[[ INPUT RECORDS, beginning ]]
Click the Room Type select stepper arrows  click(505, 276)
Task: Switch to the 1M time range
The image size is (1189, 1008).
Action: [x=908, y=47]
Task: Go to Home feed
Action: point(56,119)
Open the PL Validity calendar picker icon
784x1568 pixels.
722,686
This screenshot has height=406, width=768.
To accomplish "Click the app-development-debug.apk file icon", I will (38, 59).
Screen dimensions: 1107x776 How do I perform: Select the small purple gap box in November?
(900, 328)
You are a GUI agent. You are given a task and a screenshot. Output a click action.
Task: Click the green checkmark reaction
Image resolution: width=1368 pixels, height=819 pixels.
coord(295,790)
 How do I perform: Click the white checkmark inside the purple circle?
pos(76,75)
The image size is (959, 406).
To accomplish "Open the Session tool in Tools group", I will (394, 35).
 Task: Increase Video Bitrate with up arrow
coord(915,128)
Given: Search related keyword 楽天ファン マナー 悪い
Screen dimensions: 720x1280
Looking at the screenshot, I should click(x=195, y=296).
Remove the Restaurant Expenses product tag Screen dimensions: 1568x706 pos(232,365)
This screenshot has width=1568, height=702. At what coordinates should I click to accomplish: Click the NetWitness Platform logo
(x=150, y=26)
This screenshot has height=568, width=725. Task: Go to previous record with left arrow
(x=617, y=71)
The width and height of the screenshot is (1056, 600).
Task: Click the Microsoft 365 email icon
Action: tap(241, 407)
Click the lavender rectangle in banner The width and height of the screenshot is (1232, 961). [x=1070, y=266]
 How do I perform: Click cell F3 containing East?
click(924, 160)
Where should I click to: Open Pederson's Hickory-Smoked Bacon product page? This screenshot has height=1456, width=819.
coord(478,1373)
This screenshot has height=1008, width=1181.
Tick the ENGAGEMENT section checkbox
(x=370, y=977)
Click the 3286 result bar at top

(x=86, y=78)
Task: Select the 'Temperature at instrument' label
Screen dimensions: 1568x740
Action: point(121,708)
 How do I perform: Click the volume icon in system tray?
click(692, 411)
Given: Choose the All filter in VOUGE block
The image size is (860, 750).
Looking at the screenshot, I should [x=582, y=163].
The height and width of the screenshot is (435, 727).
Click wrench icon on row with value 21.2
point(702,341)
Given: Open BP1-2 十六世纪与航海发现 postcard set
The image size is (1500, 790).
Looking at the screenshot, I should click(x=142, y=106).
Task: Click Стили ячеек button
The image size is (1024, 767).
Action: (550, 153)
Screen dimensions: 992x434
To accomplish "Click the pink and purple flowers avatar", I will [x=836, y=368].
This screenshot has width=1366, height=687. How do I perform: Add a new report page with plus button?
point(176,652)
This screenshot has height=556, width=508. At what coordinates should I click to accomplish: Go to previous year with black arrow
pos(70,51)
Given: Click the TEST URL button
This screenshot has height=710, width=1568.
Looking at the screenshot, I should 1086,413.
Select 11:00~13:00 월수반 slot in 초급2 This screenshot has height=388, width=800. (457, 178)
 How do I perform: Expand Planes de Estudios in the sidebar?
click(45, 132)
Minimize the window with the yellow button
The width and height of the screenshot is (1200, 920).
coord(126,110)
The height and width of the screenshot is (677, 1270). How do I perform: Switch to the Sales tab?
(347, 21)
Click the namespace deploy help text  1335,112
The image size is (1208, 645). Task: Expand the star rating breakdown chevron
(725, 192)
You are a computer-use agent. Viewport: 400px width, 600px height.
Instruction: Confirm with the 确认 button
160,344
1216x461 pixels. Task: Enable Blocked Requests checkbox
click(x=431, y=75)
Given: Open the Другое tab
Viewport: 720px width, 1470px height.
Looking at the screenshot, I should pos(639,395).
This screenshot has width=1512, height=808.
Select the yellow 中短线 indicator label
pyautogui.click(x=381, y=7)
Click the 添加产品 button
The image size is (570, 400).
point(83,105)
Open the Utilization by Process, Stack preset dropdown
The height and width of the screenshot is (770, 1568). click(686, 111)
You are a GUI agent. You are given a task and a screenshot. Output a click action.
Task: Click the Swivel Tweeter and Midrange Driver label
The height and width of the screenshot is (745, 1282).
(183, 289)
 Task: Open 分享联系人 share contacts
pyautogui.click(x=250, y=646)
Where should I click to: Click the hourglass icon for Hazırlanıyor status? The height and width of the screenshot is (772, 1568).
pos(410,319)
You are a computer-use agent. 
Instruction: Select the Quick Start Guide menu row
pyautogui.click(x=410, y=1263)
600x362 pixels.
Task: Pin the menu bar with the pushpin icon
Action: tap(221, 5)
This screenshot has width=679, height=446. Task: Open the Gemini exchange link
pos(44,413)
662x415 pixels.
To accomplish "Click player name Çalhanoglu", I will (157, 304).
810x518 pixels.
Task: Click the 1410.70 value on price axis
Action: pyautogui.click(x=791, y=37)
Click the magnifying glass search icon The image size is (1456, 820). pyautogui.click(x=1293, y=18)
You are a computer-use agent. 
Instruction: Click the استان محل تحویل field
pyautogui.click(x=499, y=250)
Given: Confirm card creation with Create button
[[ INPUT RECORDS, end ]]
EXERCISE INSTRUCTIONS >> Retype the whole listing above exactly.

REPLY TO THE EXERCISE >>
Click the Room Type select stepper arrows  click(505, 276)
Task: Switch to the 1M time range
The image size is (1189, 1008).
Action: [x=908, y=47]
Task: Go to Home feed
Action: point(56,119)
Open the PL Validity calendar picker icon
784x1568 pixels.
722,686
This screenshot has height=406, width=768.
To accomplish "Click the app-development-debug.apk file icon", I will (38, 59).
Screen dimensions: 1107x776 How do I perform: Select the small purple gap box in November?
(900, 328)
You are a GUI agent. You are given a task and a screenshot. Output a click action.
Task: Click the green checkmark reaction
Image resolution: width=1368 pixels, height=819 pixels.
coord(295,790)
 How do I perform: Click the white checkmark inside the purple circle?
pos(76,75)
The image size is (959, 406).
To accomplish "Open the Session tool in Tools group", I will (394, 35).
 Task: Increase Video Bitrate with up arrow
coord(915,128)
Given: Search related keyword 楽天ファン マナー 悪い
Screen dimensions: 720x1280
Looking at the screenshot, I should click(x=195, y=296).
Remove the Restaurant Expenses product tag Screen dimensions: 1568x706 pos(232,365)
This screenshot has width=1568, height=702. At what coordinates should I click to accomplish: Click the NetWitness Platform logo
(x=150, y=26)
This screenshot has height=568, width=725. Task: Go to previous record with left arrow
(x=617, y=71)
The width and height of the screenshot is (1056, 600).
Task: Click the Microsoft 365 email icon
Action: tap(241, 407)
Click the lavender rectangle in banner The width and height of the screenshot is (1232, 961). [x=1070, y=266]
 How do I perform: Click cell F3 containing East?
click(924, 160)
Where should I click to: Open Pederson's Hickory-Smoked Bacon product page? This screenshot has height=1456, width=819.
coord(478,1373)
This screenshot has height=1008, width=1181.
Tick the ENGAGEMENT section checkbox
(x=370, y=977)
Click the 3286 result bar at top

(x=86, y=78)
Task: Select the 'Temperature at instrument' label
Screen dimensions: 1568x740
Action: point(121,708)
 How do I perform: Click the volume icon in system tray?
click(692, 411)
Given: Choose the All filter in VOUGE block
The image size is (860, 750).
Looking at the screenshot, I should [x=582, y=163].
The height and width of the screenshot is (435, 727).
Click wrench icon on row with value 21.2
point(702,341)
Given: Open BP1-2 十六世纪与航海发现 postcard set
The image size is (1500, 790).
Looking at the screenshot, I should click(x=142, y=106).
Task: Click Стили ячеек button
The image size is (1024, 767).
Action: (550, 153)
Screen dimensions: 992x434
To accomplish "Click the pink and purple flowers avatar", I will [x=836, y=368].
This screenshot has width=1366, height=687. How do I perform: Add a new report page with plus button?
point(176,652)
This screenshot has height=556, width=508. At what coordinates should I click to accomplish: Go to previous year with black arrow
pos(70,51)
Given: Click the TEST URL button
This screenshot has height=710, width=1568.
Looking at the screenshot, I should 1086,413.
Select 11:00~13:00 월수반 slot in 초급2 This screenshot has height=388, width=800. (457, 178)
 How do I perform: Expand Planes de Estudios in the sidebar?
click(45, 132)
Minimize the window with the yellow button
The width and height of the screenshot is (1200, 920).
coord(126,110)
The height and width of the screenshot is (677, 1270). How do I perform: Switch to the Sales tab?
(347, 21)
Click the namespace deploy help text  1335,112
The image size is (1208, 645). Task: Expand the star rating breakdown chevron
(725, 192)
You are a computer-use agent. Viewport: 400px width, 600px height.
Instruction: Confirm with the 确认 button
160,344
1216x461 pixels. Task: Enable Blocked Requests checkbox
click(x=431, y=75)
Given: Open the Другое tab
Viewport: 720px width, 1470px height.
Looking at the screenshot, I should pos(639,395).
This screenshot has width=1512, height=808.
Select the yellow 中短线 indicator label
pyautogui.click(x=381, y=7)
Click the 添加产品 button
The image size is (570, 400).
point(83,105)
Open the Utilization by Process, Stack preset dropdown
The height and width of the screenshot is (770, 1568). click(686, 111)
You are a GUI agent. You are given a task and a screenshot. Output a click action.
Task: Click the Swivel Tweeter and Midrange Driver label
The height and width of the screenshot is (745, 1282).
(183, 289)
 Task: Open 分享联系人 share contacts
pyautogui.click(x=250, y=646)
Where should I click to: Click the hourglass icon for Hazırlanıyor status? The height and width of the screenshot is (772, 1568).
pos(410,319)
You are a computer-use agent. 
Instruction: Select the Quick Start Guide menu row
pyautogui.click(x=410, y=1263)
600x362 pixels.
Task: Pin the menu bar with the pushpin icon
Action: tap(221, 5)
This screenshot has width=679, height=446. Task: Open the Gemini exchange link
pos(44,413)
662x415 pixels.
To accomplish "Click player name Çalhanoglu", I will (157, 304).
810x518 pixels.
Task: Click the 1410.70 value on price axis
Action: pyautogui.click(x=791, y=37)
Click the magnifying glass search icon The image size is (1456, 820). pyautogui.click(x=1293, y=18)
You are a computer-use agent. 
Instruction: Click the استان محل تحویل field
pyautogui.click(x=499, y=250)
Given: Confirm card creation with Create button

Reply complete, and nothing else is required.